Abstract
This perspective on Williams et al. (beginning on p. 850 in this issue of the journal) examines the connections between biological responses activated during psychosocial stress and mammary tumorigenesis. Experiments in mouse models of cancer are identifying aspects of tumor biology that may be regulated by hormones such as glucocorticoids released during psychosocial stress. Our growing understanding of the actions of glucocorticoids on breast tumors could lead to important changes in cancer treatment.
Perspective on Williams et al., p. 850
Psychosocial factors have long been suspected to have important effects on human health (1). Epidemiologic studies of the relationships between breast cancer and psychosocial stress, however, have produced maddeningly inconsistent results. Some studies indicate that depression and lack of social support may be risk factors for breast cancer development and progression (2, 3), whereas others report no link between social stress and breast cancer incidence (4). A weakness common to all of these studies is in not having measured individual physiologic responses to stress. The hypothalamic-pituitary-adrenal (HPA) axis, which stimulates the release of glucocorticoids and epinephrine, is an important stress-activated system. The HPA axis has become a focal point for understanding the effects of stress on health because of its ability to affect a wide range of physiologic processes, including immune function (5). In a natural context, activation of the HPA axis prepares an individual to “fight or flee” from a challenging situation (6). The HPA axis, however, could be chronically activated in the absence of a natural challenge, and it has been proposed that many of the deleterious effects of stress on human health may result from this chronic activation (7). Psychosocial stress in the forms of anxiety, depression, and interpersonal conflict could activate the HPA axis, causing the release of glucocorticoids and epinephrine.
It is becoming increasingly clear that individuals vary in their physiologic responses to stressful situations (8). Therefore, stressful life events are not universally translated into physiologic signals that could affect cancer biology. This may partially explain why epidemiologic studies examining the association between stress and breast cancer have produced such heterogeneous results. Two general approaches could help resolve the question of whether psychosocial stress indeed affects physiologic processes regulating the development and/or progression of cancer. First, epidemiologic studies need to characterize individual variation in how stressful life events translate into biological signals such as glucocorticoids.

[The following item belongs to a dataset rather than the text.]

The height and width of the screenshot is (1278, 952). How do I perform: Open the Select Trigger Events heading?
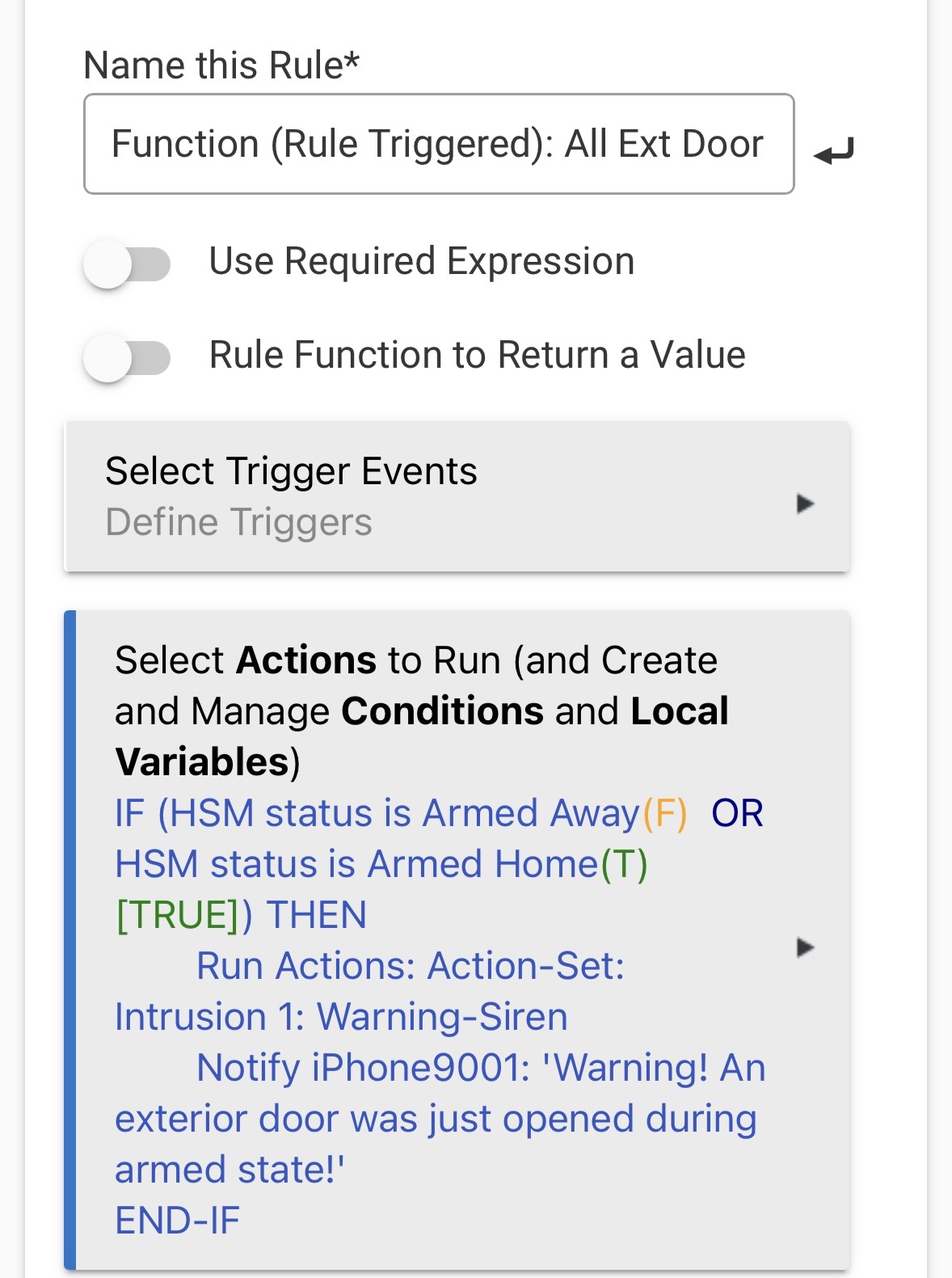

Although individual differences in stress hormone responses are not normally collected within large-scale epidemiologic studies, it will be difficult for the field to move forward without this critical information. Second, mechanistic studies can test whether biological signals (such as glucocorticoids) activated during stress regulate cancer biology.
The Conzen group is a leader in the study of how glucocorticoids affect tumors. For example, this group showed that the powerful synthetic glucocorticoid dexamethasone inhibits chemotherapy-induced apoptosis in vitro (9). They also recently showed that dexamethasone increased the expression of genes known to inhibit apoptosis in patients with ovarian cancer (10). In addition to suggesting that HPA activation might influence tumor biology, these results are worrying because dexamethasone is routinely administered as an antiemetic during chemotherapy.
As reported in this issue of the journal (11), the Conzen group (Williams et al.) now has used an integrative approach in testing the connections between behavior and cancer, examining the effects of social isolation on mammary tumor growth and gene expression in the FVB-Tg(C3[1]/SV40 T-antigen) mouse model. Using a multidisciplinary approach, these investigators attempted to discover the physiologic and molecular connections between psychological stress and cancer. Although there has been much speculation that HPA activation can affect cancer biology, very few studies have established a link with specific molecular mechanisms regulating tumor initiation or progression. Identifying these molecular mechanisms could lead to new therapeutic targets. Although the authors' innovative approach provided potentially important insights into the connections between social isolation and molecular mechanisms of carcinogenesis, many related dots remain to be connected in this model. A major advantage of mouse models lies in the power to manipulate the environment, gene expression, and physiologic systems. It seems likely that studies implementing the approach used by Williams et al. will go a long way towards resolving whether psychosocial stress has an important effect on human breast cancers.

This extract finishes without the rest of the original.